Já o saldo estrutural “continua a não cumprir a regra a que ficamos sujeitos caso saiamos do Procedimento por Défice Excessivo”, notou a responsável, somando que a margem de segurança também não está ainda cumprida no que toca ao défice global.
“Há condições para Portugal sair do PDE, mas nesta projeção não está considerada nenhuma influência de possíveis necessidades de intervenção no sistema financeiro. Mas isso poderá ter impacto na possibilidade de sairmos do procedimento por défices excessivos”, ressalvou a responsável. E deixou um aviso: “Seria péssimo se saíssemos do PDE e voltássemos a entrar. Isso já aconteceu no passado e não é favorável. É menos ainda neste caso porque as regras do fiscal compact são ainda mais rigorosas do que as do passado.”
Saldos orçamentais melhoram, mas não o suficiente
Comparando as projeções do défice do CFP com as do Governo, verifica-se que em 2017 o valor fica ligeiramente acima: o ministro das Finanças, Mário Centeno, está comprometido com uma meta de 1,6% para o défice global deste ano. Para os próximos anos o Governo deverá atualizar as suas previsões no Programa de Estabilidade, que será entregue em abril.
Sobre a dívida, o CFP projeta uma redução já este ano e a manutenção da tendência de descida até 2021. Ainda assim, no final deste horizonte de projeção o rácio deverá continuar acima dos 120% do PIB: o CFP projeta 122,8%.
Comparando as projeções atuais com as de setembro de 2016, verifica-se uma melhoria dos números. Teodora Cardoso explicou que a diferença tem sobretudo que ver com o comportamento da economia em 2016. O primeiro semestre foi muito negativo, mas a segunda metade do ano surpreendeu pela positiva. “O nosso ponto de partida em 2016 era mau. Mas depois houve uma viragem, até a nível internacional”, nota, lembrando o Brexit e as eleições norte-americanas, que tinham provocado pessimismo quanto à evolução económica.
Fim de mandatos no CFP é “um problema que se coloca”
Teodora Cardoso comentou ainda a dificuldade que tem sido resolver o fim dos mandatos do vice-presidente do Conselho Superior do CFP, Jürgen von Hagen, e do vogal executivo, Rui Nuno Baleiras.
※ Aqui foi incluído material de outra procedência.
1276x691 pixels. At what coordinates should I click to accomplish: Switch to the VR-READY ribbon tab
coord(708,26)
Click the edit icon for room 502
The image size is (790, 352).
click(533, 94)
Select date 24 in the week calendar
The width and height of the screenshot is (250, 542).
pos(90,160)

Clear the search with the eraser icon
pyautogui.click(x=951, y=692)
Tal como o ECO contou em janeiro, foram propostos Teresa Ter-Minassian e Luís Vitório para substituir os dois responsáveis. Mas o nome de Luís Vitório levantou dúvidas ao Executivo desde o início e a proposta acabou por ser recusada.
Poderá discordar, mas deverá explicar porquê. Se continuar apenas a discordar [dos nomes propostos] isto destrói completamente os estatutos.
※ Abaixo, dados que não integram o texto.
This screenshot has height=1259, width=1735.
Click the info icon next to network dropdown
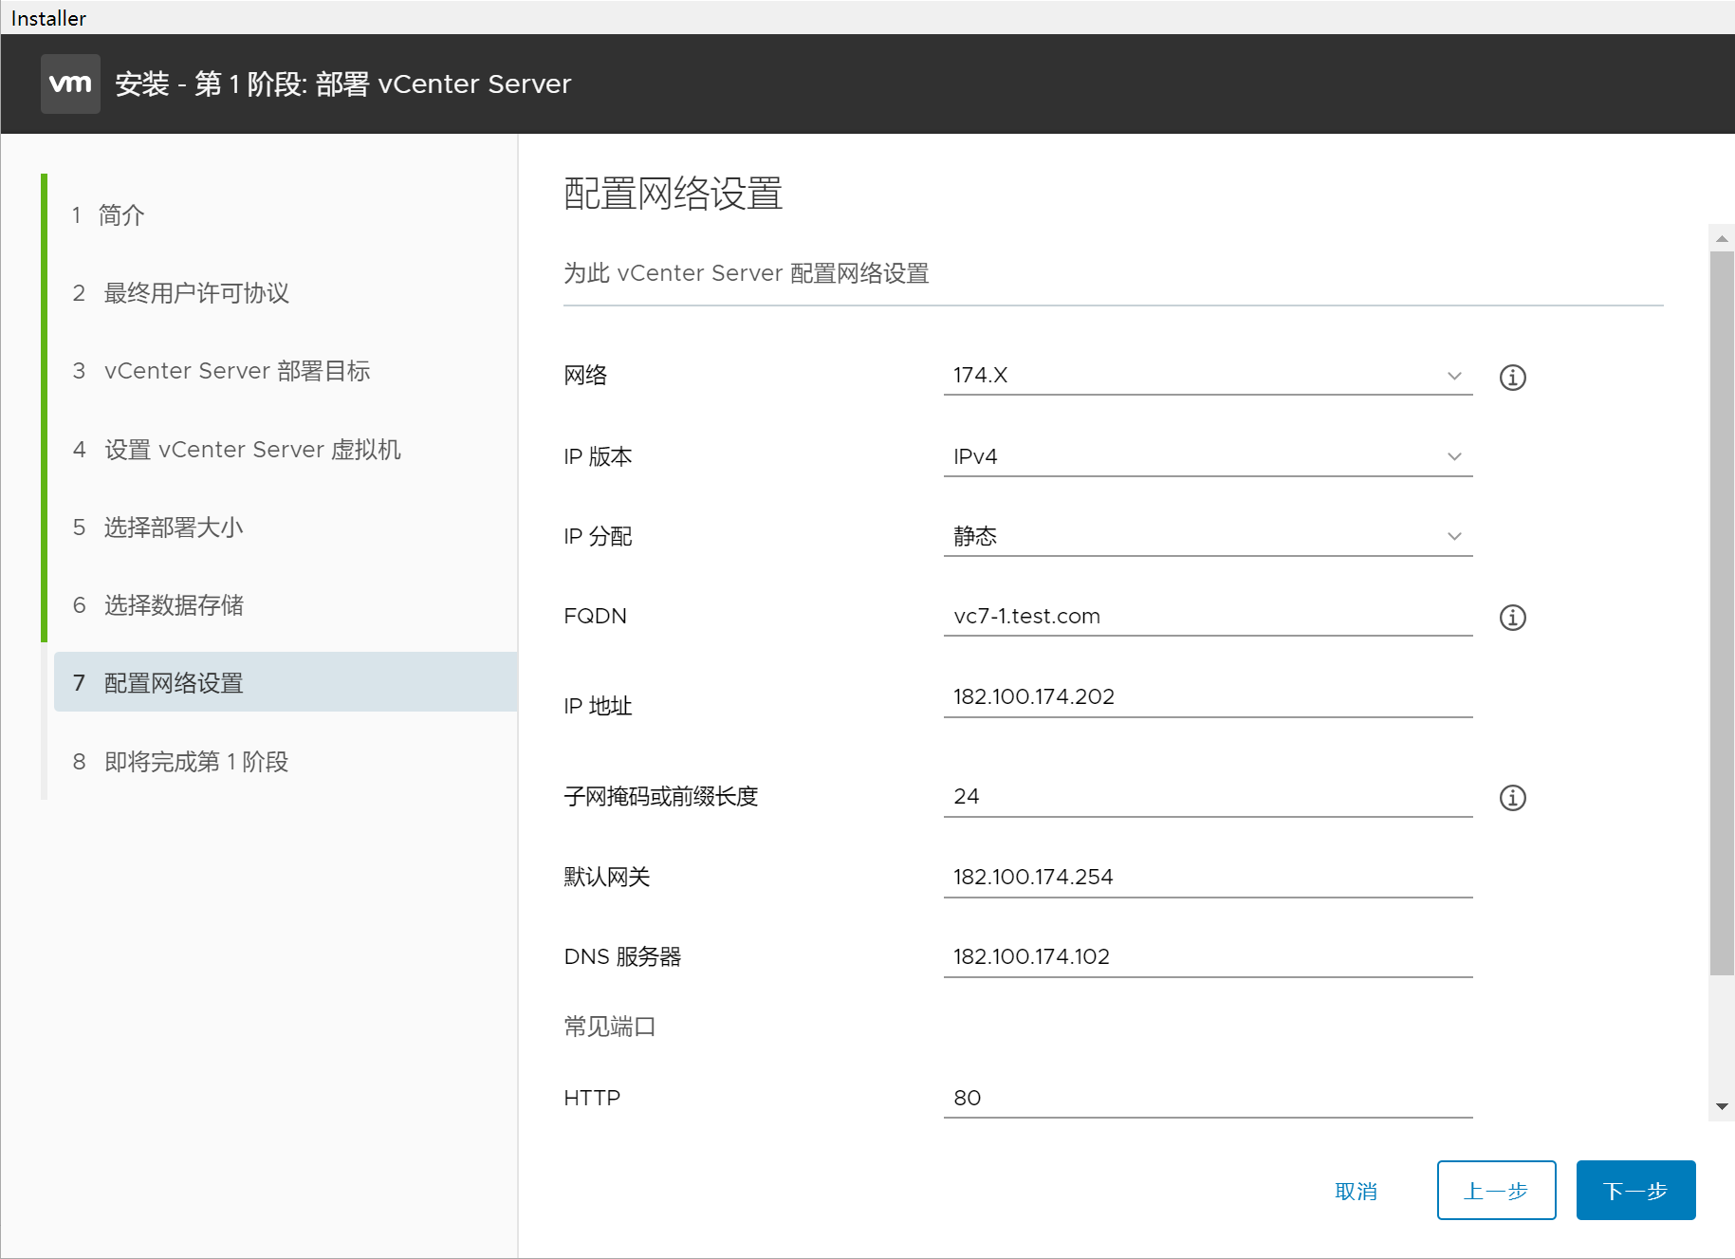point(1512,378)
“Enquanto não forem substituídos, os atuais membros mantêm-se”, disse Teodora Cardoso. Mas admitiu que “o problema realmente se coloca”. Recordou que “já depois de terem terminado os mandatos, o Governo enviou uma carta aos proponentes [o governador do Banco de Portugal e o Presidente do Tribunal de Contas] dizendo que não aprovava a proposta”. E frisou: “Dizendo apenas isto.”
Ora, para a presidente do CFP isto levanta um problema jurídico porque “de acordo com os estatutos, o Governo é que nomeia mas a sua nomeação é apenas um ato formal”, argumentando que a escolha cabe a Carlos Costa e a Vítor Caldeira. Teodora Cardoso frisou: “poderá discordar, mas deverá explicar porquê. Se continuar apenas a discordar isto destrói completamente os estatutos.”